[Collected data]

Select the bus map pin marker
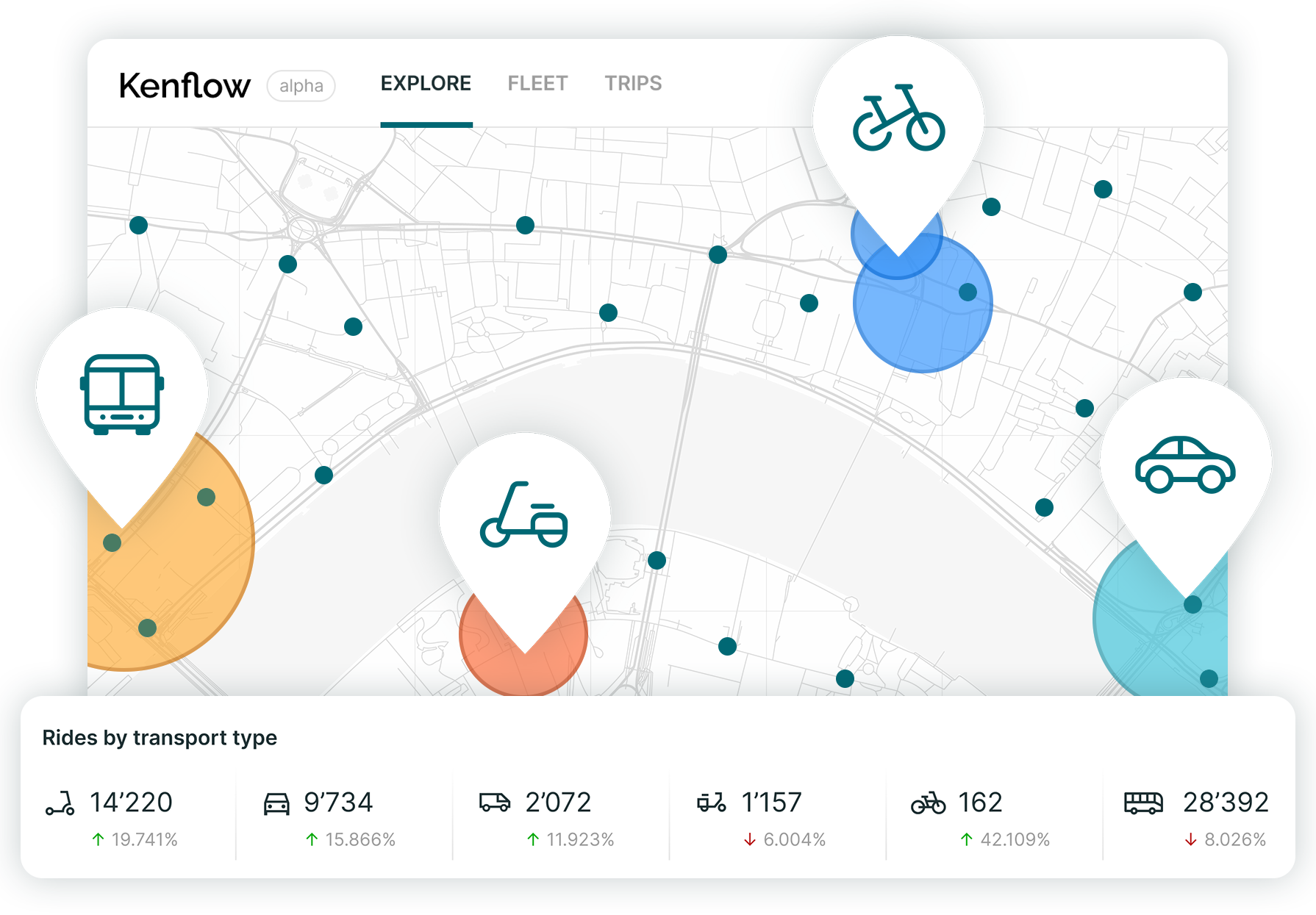The image size is (1316, 915). click(x=122, y=395)
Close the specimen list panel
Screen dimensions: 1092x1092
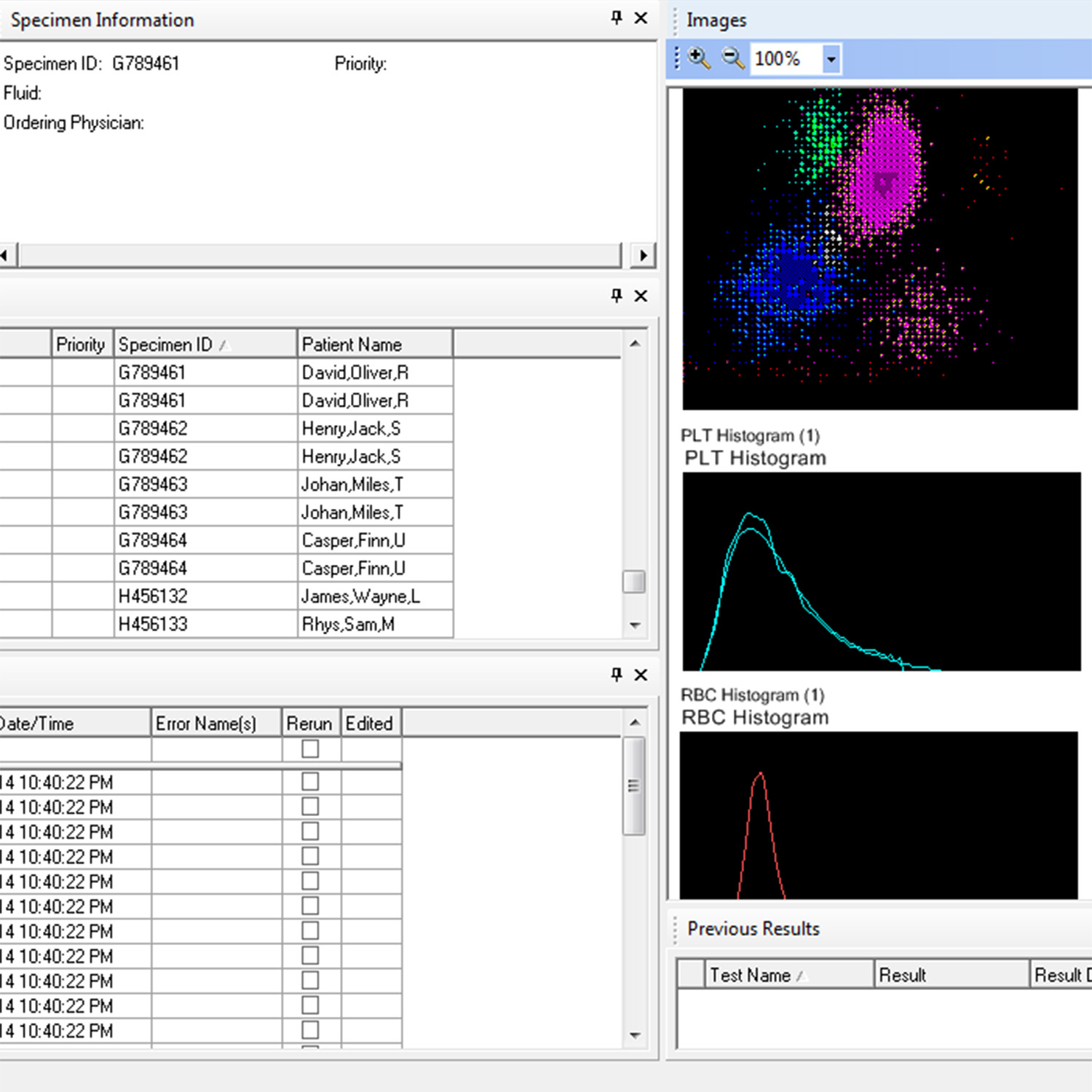pyautogui.click(x=641, y=296)
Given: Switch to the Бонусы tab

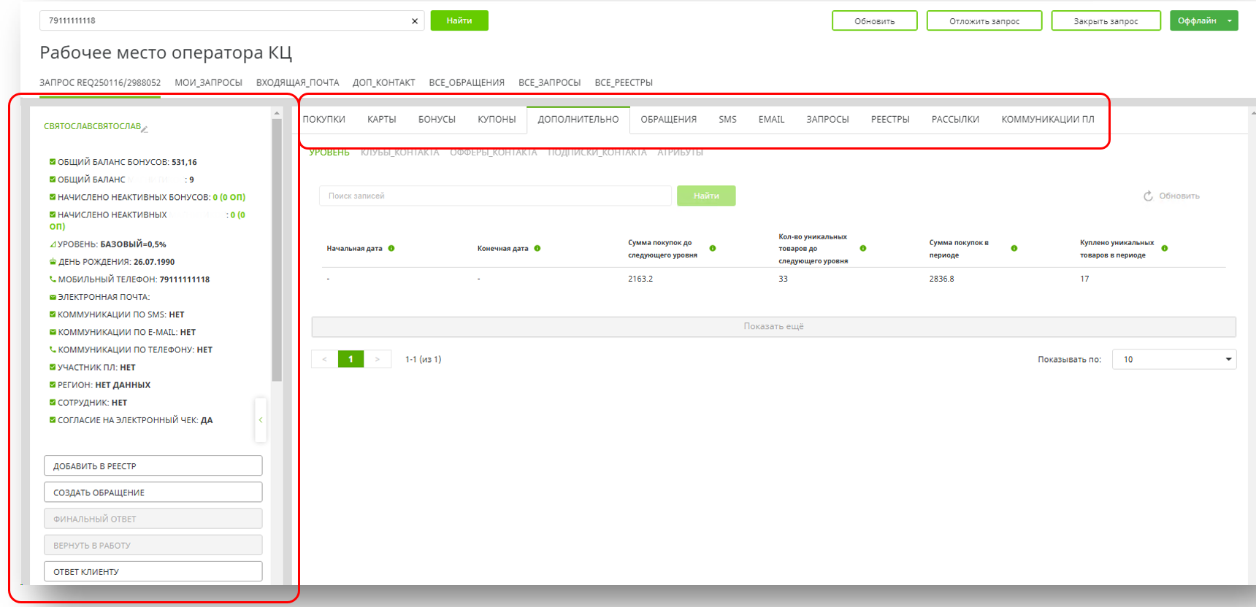Looking at the screenshot, I should click(x=437, y=120).
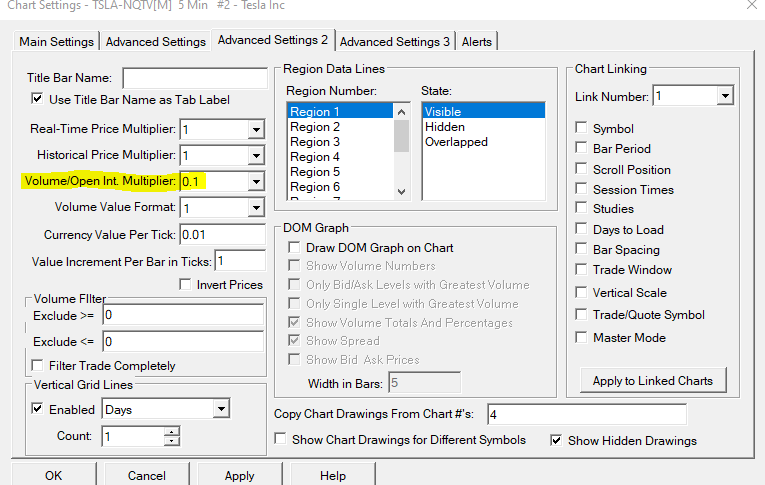765x485 pixels.
Task: Open the Main Settings tab
Action: [57, 42]
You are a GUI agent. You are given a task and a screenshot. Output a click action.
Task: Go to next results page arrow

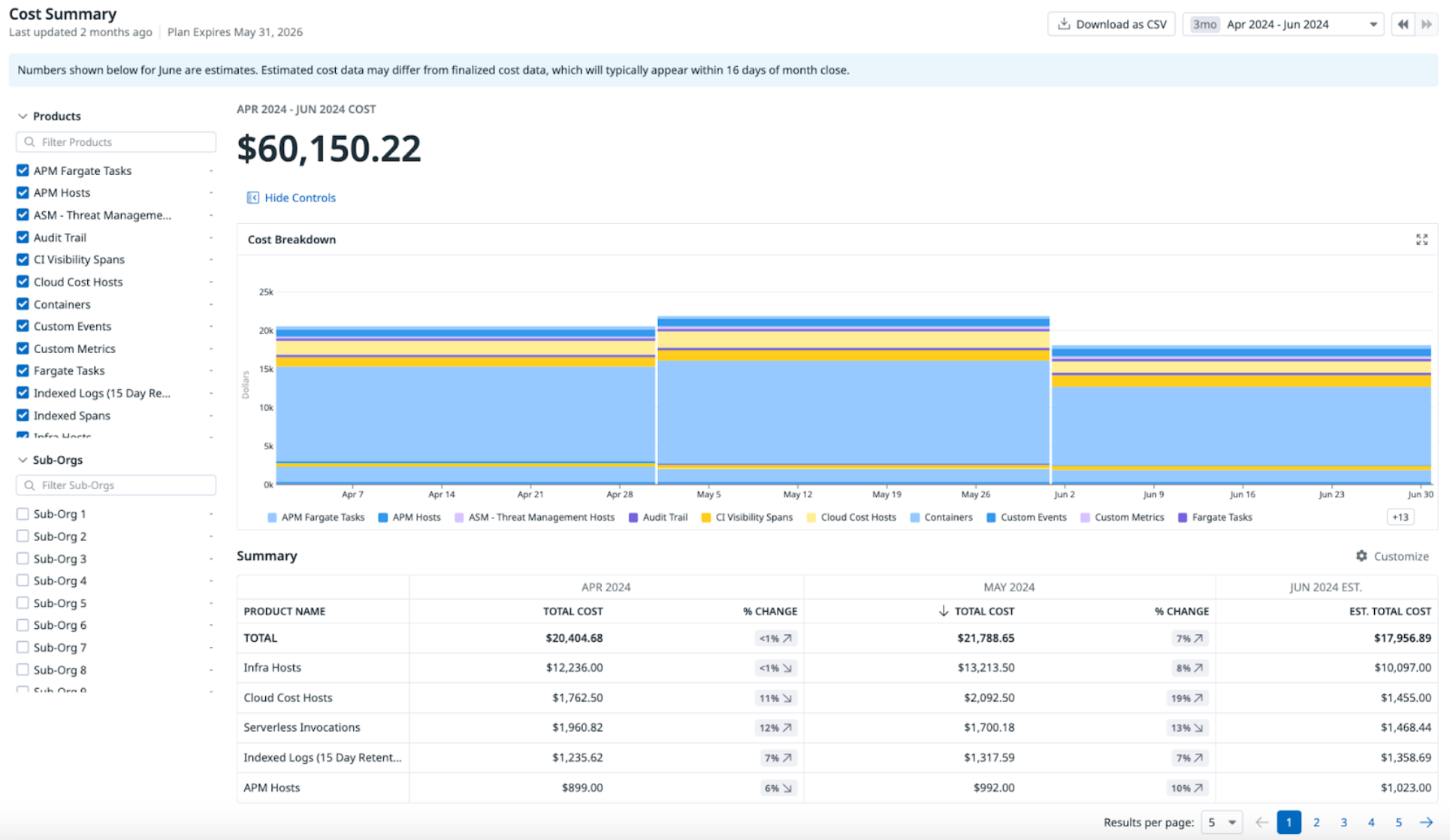pyautogui.click(x=1426, y=822)
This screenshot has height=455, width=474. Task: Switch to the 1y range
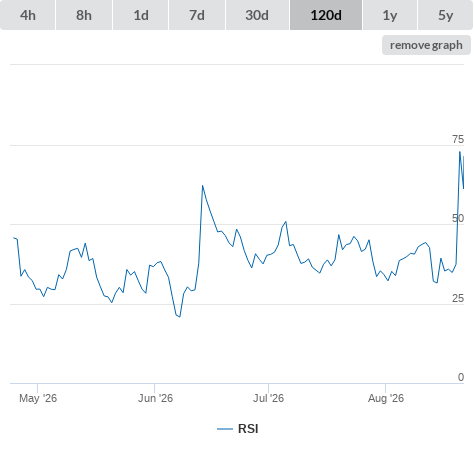tap(390, 15)
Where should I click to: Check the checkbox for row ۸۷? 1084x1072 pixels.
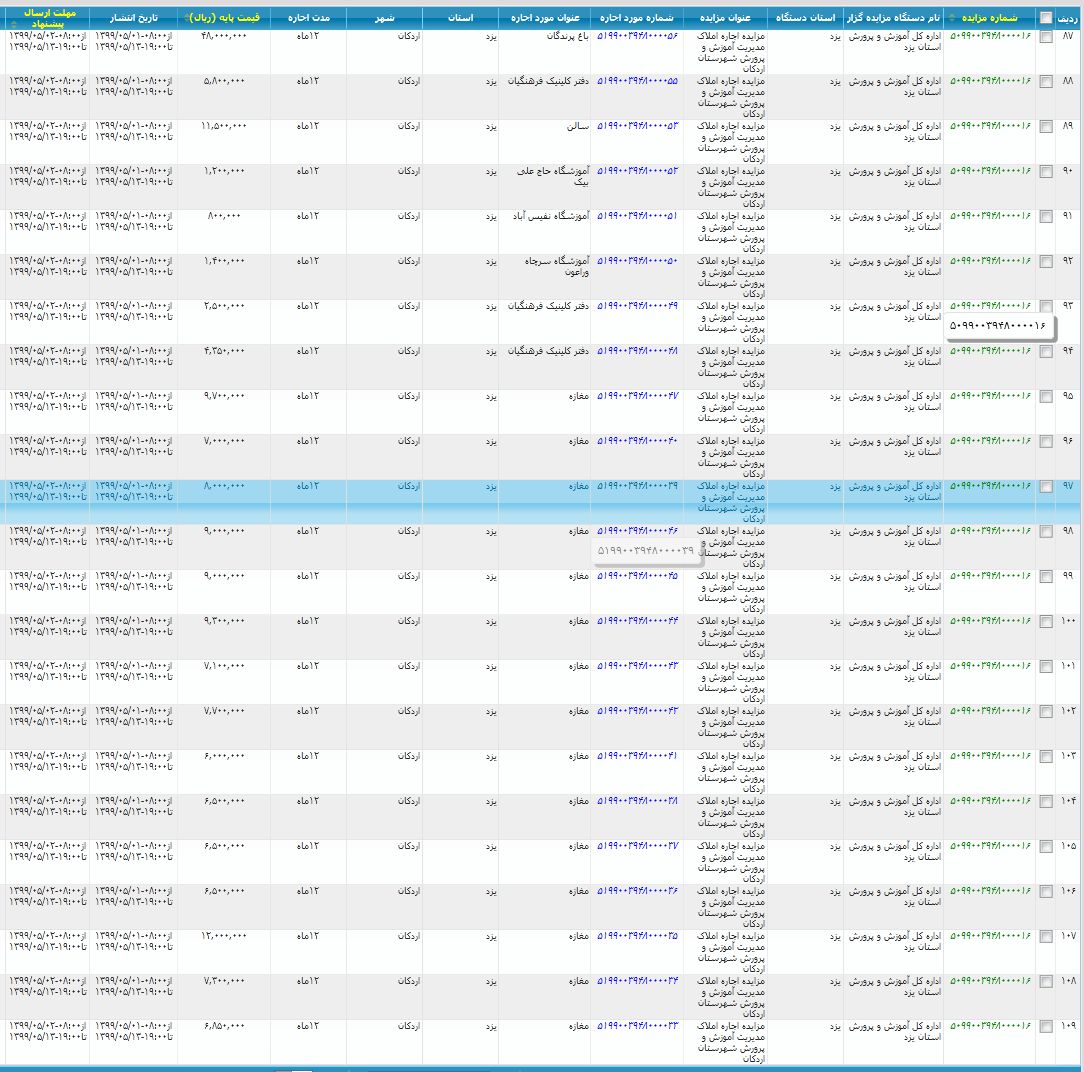(x=1046, y=36)
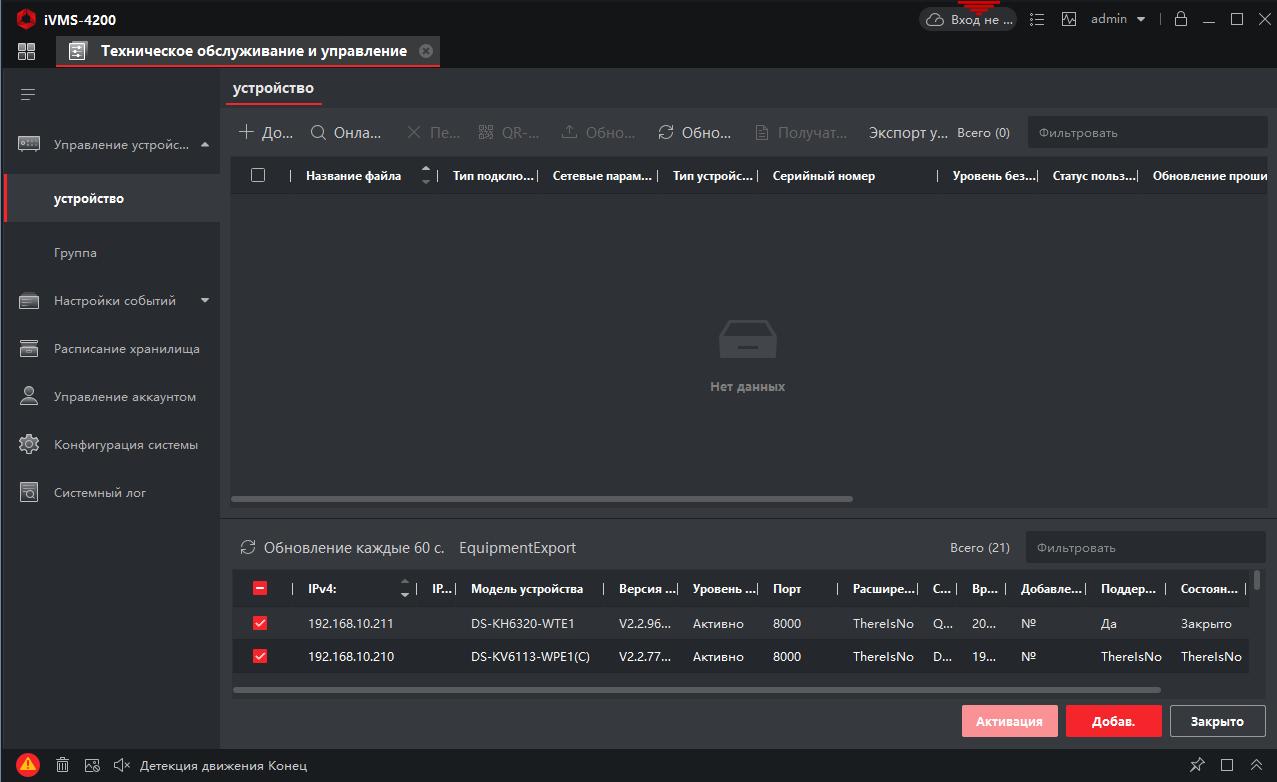
Task: Collapse sidebar with hamburger icon
Action: [28, 95]
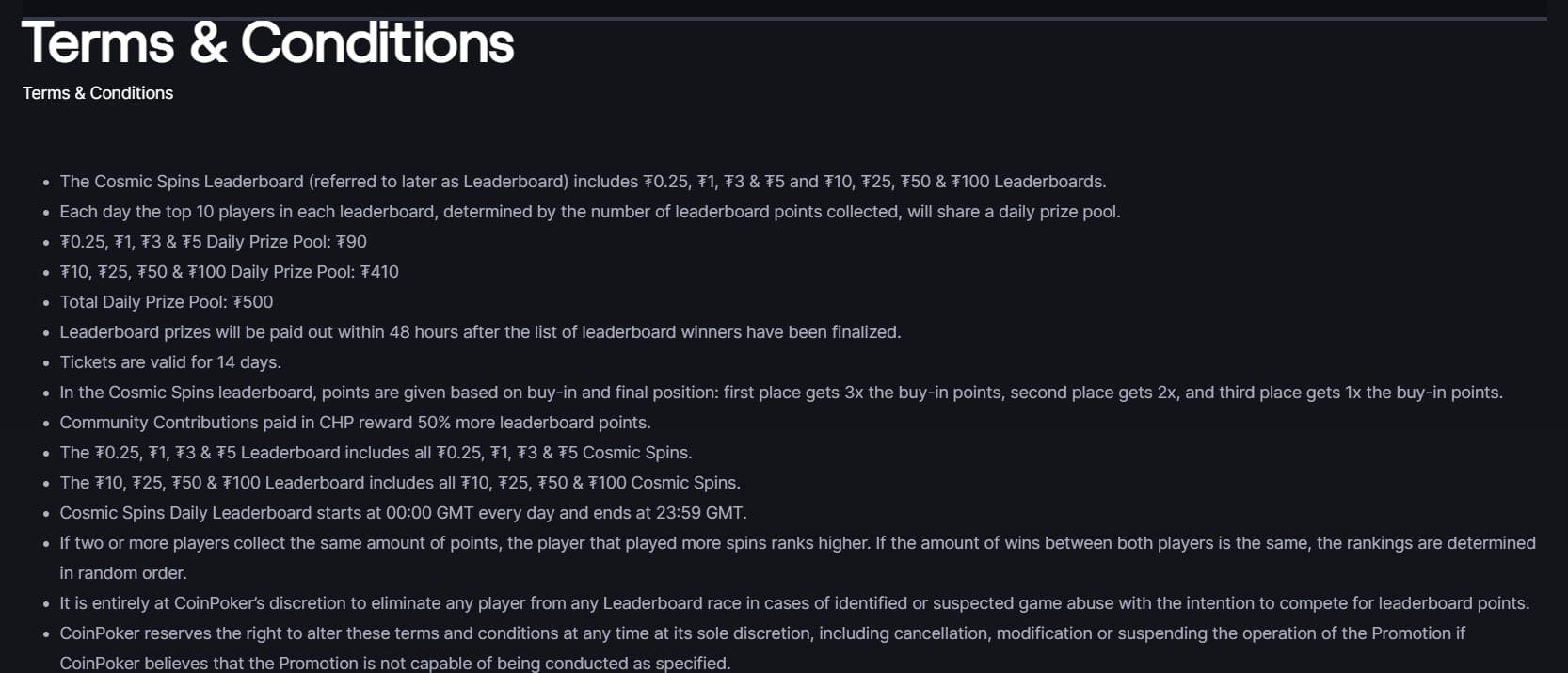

**Task prompt:**
Each line from the one with "Task: Go to next results page arrow" through the end of the entries should be reproduced exactly. Leave out the pictures.

**Exercise answer:**
Task: Go to next results page arrow

pyautogui.click(x=1426, y=822)
This screenshot has height=455, width=474. Task: Switch to the 1y range
tap(390, 15)
Where should I click to: Check the checkbox for row ۸۷? 1084x1072 pixels.
(x=1046, y=36)
Task: Collapse sidebar with hamburger icon
Action: [28, 95]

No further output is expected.